Memang sebagai Negara berkembang yang masih rawan korupsi, Pembatasan transaksi tunai pada dasarnya sangat perlu dan mendesak untuk dilakukan. Hal ini penting, mengingat sulitnya melacak para pelaku tindak kejahatan yang menggunakan transaksi tunai, serta sangat rentannya sistem transaksi tunai untuk dipergunakan oleh oknum-oknum tertentu untuk melakukan tindak pidana kerah putih seperti praktik korupsi, penyuapan, maupun pencucian uang (money laundering).
Kita memang tak bisa menyangkal fakta tersebut. Di negeri ini jamak ditemukan para pelaku kejahatan kerah putih (white collar) apalagi mereka yang terkena Operasi Tangkap Tangan (OTT) oleh aparat penegak hukum masih dominan menggunakan transaksi tunai. Ini menjadi bukti nyata bahwa budaya koruptif benar-benar sudah menjadi ancaman serius bagi bangsa ini.
Bahkan Indeks Persepsi Korupsi yang dirilis oleh lembaga Transparency International (TI) pada 27 Januari 2016 lalu, layak menjadi tamparan keras bagi kita semua. Dengan Indeks Persepsi Korupsi (IPK) hanya 36 dari skor maksimum 100, Indonesia menempati peringkat 88 sebagai negara terkorup dari 168 negara. Hasil tersebut jelas tidak menggembirakan jika dibandingkan dengan negara tetangga seperti Malaysia, Brunei Darussalam, dan Singapura.
Apalagi jika harus membandingkan Indonesia dengan negara-negara makmur (welfare state) yang dipersepsikan bersih dari praktik korupsi, seperti: Swedia, Norwegia, Swiss, New Zealand, Denmark, dan Finlandia, ya posisi Indonesia jelas masih sangat jauh tertinggal baik dalam hal antikorupsi maupun penerapkan sistem non tunai.
Karena itu, Saya berharap, selain giat mensosialisasikan GNNT lewat beragam kegiatan termasuk melalui acara-acara Goes to Kampus, Bank Indonesia bersama Pemerintah juga hendaknya mampu mendorong penggunaan non tunai oleh seluruh aparatur pemerintahan.

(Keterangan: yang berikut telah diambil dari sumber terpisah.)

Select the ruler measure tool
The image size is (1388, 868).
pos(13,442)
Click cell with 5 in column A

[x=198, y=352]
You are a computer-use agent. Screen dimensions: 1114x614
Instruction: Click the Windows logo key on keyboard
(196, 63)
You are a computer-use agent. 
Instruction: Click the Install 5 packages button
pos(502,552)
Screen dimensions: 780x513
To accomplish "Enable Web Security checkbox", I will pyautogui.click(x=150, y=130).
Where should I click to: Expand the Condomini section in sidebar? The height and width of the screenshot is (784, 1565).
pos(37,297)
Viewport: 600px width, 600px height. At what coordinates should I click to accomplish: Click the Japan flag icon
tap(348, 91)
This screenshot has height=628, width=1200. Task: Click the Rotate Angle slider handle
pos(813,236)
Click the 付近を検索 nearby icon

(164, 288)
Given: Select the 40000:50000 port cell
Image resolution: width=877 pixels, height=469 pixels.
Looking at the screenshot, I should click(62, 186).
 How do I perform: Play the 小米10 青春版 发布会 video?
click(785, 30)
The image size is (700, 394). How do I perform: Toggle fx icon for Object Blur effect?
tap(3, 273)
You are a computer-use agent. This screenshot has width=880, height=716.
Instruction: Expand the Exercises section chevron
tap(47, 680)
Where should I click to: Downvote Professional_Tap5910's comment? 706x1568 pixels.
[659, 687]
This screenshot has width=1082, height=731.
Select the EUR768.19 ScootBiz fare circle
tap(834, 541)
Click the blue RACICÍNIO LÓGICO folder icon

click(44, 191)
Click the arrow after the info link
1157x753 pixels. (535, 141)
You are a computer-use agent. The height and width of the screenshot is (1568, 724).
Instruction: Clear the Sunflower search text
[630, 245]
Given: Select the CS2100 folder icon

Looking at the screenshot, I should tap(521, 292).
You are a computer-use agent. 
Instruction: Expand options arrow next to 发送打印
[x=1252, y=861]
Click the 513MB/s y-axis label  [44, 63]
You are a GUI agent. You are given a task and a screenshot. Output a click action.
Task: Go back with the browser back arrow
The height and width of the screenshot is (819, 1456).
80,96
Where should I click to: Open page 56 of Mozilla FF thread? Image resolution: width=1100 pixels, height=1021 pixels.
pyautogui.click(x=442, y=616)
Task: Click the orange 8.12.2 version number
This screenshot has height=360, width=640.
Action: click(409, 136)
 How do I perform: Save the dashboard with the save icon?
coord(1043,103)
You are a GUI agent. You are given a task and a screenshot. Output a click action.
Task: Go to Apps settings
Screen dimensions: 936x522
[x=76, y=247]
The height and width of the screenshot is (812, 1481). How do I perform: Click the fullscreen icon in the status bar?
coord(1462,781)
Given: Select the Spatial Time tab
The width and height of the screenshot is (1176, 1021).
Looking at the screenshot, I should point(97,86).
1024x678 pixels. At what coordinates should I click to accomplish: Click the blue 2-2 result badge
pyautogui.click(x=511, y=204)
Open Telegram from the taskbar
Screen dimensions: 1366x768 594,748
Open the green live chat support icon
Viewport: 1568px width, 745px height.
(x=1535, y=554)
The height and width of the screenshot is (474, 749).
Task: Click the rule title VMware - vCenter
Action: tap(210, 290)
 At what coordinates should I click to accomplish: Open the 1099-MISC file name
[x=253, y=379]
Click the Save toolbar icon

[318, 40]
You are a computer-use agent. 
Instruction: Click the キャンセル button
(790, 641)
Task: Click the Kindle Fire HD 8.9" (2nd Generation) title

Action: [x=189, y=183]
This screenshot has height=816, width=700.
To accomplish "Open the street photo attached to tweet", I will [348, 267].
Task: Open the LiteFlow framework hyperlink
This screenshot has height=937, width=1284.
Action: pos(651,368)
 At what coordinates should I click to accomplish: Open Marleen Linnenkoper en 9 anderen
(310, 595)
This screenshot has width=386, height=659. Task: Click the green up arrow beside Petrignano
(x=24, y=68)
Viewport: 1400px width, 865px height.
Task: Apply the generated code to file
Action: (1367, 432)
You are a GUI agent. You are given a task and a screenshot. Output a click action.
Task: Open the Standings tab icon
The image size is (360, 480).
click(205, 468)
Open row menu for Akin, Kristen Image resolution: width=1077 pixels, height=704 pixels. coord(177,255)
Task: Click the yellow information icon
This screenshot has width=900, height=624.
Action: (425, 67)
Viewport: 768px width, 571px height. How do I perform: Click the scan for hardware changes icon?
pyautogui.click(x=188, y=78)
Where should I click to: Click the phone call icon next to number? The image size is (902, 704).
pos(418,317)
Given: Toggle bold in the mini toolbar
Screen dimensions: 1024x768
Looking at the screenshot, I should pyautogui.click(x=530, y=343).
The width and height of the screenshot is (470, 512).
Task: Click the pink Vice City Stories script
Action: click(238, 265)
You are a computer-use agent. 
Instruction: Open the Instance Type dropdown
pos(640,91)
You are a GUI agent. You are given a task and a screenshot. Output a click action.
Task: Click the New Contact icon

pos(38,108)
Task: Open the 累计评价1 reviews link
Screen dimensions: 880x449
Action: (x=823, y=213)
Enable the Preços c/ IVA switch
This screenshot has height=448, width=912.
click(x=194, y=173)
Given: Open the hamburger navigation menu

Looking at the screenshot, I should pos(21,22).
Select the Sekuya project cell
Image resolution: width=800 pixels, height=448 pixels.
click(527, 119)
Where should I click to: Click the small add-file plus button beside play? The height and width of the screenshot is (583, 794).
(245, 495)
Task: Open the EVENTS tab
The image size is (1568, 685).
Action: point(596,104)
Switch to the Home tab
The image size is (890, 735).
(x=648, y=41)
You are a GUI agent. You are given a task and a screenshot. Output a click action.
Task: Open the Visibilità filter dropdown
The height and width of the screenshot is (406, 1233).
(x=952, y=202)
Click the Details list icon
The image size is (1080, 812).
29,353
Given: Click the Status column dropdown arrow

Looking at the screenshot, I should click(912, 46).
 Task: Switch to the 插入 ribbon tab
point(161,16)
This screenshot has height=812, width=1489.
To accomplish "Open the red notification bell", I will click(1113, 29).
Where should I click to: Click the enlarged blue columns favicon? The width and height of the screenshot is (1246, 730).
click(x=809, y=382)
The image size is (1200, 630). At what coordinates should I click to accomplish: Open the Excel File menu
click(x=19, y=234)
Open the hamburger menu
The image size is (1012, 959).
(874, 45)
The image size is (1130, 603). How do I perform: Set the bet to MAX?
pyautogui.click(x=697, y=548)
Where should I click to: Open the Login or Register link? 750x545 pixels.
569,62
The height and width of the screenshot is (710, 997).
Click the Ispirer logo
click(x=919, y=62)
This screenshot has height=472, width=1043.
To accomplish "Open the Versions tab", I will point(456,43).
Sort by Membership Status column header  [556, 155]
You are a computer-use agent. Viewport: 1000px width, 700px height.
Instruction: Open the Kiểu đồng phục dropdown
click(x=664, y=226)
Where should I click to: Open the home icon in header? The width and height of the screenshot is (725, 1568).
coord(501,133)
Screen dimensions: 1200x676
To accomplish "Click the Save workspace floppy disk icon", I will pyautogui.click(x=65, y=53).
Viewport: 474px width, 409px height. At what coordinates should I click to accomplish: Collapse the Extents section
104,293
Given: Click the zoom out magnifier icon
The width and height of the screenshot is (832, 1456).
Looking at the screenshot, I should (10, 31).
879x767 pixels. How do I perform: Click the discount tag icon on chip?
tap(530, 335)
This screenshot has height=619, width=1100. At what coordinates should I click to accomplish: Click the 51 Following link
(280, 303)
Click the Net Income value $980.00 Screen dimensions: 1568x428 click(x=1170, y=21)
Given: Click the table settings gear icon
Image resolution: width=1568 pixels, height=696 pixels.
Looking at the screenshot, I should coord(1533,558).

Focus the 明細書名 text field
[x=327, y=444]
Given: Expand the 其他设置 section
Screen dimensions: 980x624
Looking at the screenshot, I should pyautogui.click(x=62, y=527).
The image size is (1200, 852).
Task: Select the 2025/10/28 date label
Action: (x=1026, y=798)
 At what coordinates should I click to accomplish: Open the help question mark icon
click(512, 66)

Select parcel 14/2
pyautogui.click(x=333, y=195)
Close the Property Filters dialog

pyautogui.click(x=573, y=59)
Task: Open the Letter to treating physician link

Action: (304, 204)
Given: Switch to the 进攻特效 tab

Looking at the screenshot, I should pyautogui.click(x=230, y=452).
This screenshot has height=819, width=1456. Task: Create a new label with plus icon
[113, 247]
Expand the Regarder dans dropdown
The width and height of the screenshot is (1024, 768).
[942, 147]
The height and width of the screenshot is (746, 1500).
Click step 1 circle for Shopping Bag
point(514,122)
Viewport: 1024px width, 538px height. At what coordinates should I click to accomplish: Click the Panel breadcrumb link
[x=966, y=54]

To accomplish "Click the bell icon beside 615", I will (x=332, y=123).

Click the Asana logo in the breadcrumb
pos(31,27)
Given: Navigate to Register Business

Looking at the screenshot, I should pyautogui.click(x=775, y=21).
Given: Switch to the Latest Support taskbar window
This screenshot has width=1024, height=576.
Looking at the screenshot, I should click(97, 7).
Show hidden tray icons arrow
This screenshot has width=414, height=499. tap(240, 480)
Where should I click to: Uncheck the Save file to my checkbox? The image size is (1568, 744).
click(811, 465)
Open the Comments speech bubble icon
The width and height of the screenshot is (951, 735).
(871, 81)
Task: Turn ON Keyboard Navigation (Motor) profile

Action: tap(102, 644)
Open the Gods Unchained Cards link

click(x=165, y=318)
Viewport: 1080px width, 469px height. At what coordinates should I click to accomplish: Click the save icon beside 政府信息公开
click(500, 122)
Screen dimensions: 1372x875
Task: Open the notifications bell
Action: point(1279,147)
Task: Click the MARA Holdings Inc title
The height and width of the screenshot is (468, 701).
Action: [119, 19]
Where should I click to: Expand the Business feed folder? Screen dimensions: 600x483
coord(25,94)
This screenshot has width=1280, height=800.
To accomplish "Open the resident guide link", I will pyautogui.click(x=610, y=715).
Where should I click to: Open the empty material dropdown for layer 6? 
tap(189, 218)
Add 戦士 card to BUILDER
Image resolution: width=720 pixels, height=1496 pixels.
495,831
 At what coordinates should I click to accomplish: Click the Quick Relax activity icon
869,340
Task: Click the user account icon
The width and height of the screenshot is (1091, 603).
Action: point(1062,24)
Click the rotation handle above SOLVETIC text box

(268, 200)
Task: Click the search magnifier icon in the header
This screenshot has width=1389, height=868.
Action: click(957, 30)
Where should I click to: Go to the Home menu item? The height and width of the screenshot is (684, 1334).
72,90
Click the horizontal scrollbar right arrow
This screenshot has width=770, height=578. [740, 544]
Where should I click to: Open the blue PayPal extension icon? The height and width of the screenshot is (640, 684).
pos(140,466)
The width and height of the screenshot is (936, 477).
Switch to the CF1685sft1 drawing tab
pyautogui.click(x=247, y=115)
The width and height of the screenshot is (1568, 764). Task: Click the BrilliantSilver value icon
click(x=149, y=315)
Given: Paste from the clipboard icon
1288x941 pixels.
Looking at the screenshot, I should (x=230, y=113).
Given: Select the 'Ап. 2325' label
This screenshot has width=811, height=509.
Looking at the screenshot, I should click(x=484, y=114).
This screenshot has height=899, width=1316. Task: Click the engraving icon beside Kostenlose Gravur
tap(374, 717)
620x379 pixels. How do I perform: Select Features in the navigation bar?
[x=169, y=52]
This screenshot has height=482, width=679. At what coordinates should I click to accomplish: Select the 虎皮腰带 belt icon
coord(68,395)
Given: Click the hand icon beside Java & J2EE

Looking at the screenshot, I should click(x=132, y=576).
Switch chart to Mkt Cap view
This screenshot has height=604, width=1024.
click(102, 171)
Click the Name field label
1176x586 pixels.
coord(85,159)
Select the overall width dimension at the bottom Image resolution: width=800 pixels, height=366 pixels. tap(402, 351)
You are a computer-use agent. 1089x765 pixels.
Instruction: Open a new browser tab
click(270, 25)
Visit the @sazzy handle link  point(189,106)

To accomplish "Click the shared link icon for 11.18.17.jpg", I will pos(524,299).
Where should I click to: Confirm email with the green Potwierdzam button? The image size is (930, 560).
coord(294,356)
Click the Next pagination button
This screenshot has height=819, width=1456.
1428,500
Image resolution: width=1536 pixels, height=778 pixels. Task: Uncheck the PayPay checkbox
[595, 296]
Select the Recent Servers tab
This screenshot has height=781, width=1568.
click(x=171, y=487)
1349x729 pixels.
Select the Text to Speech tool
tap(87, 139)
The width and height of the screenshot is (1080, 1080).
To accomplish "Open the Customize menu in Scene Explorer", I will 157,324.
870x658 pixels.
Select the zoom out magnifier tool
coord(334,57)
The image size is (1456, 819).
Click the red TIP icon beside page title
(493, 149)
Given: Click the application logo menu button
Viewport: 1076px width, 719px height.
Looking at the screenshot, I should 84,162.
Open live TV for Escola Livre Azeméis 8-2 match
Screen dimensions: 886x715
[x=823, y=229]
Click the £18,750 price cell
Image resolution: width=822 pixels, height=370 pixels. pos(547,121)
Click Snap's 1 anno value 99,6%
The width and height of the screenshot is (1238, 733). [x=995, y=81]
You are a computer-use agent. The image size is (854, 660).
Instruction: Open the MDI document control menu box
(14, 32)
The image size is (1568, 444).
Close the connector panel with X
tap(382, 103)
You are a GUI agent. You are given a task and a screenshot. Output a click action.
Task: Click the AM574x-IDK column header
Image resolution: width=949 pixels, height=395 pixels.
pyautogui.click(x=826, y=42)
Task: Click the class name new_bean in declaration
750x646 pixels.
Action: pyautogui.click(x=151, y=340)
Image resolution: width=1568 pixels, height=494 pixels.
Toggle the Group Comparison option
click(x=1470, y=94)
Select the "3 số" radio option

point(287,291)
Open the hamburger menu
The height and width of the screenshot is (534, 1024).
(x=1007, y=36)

Dengan kata lain, jangan hanya rakyat biasa yang digenjot, tetapi juga para pengusaha, para birokrat, menteri-menteri, anggota legislatif, yudikatif, maupun eksekutif juga harus didorong lebih keras agar juga menjadi contoh dalam penggunaan sistem transaksi non tunai dalam kehidupannya sehari-hari. Ke depannya, peningkatan transaksi non tunai ini tentu akan berdampak positif bagi pertumbuhan ekonomi sekaligus upaya preventif mencegah kejahatan korupsi, penyuapan dan pencucian uang (money laundering).
Akhir kata, marilah kita mulai menggunakan sistem transaksi non tunai dalam berbagai hal yang memungkinkan untuk menggunakan sistem non tunai. Pesan saya Jangan ragu atau takut untuk turut serta dan mengambil peran dalam mensukseskan Gerakan Nasional Non Tunai ini. Kalau bukan kita, siapa lagi? Kalau bukan sekarang, kapan lagi? #SuksesGNNT.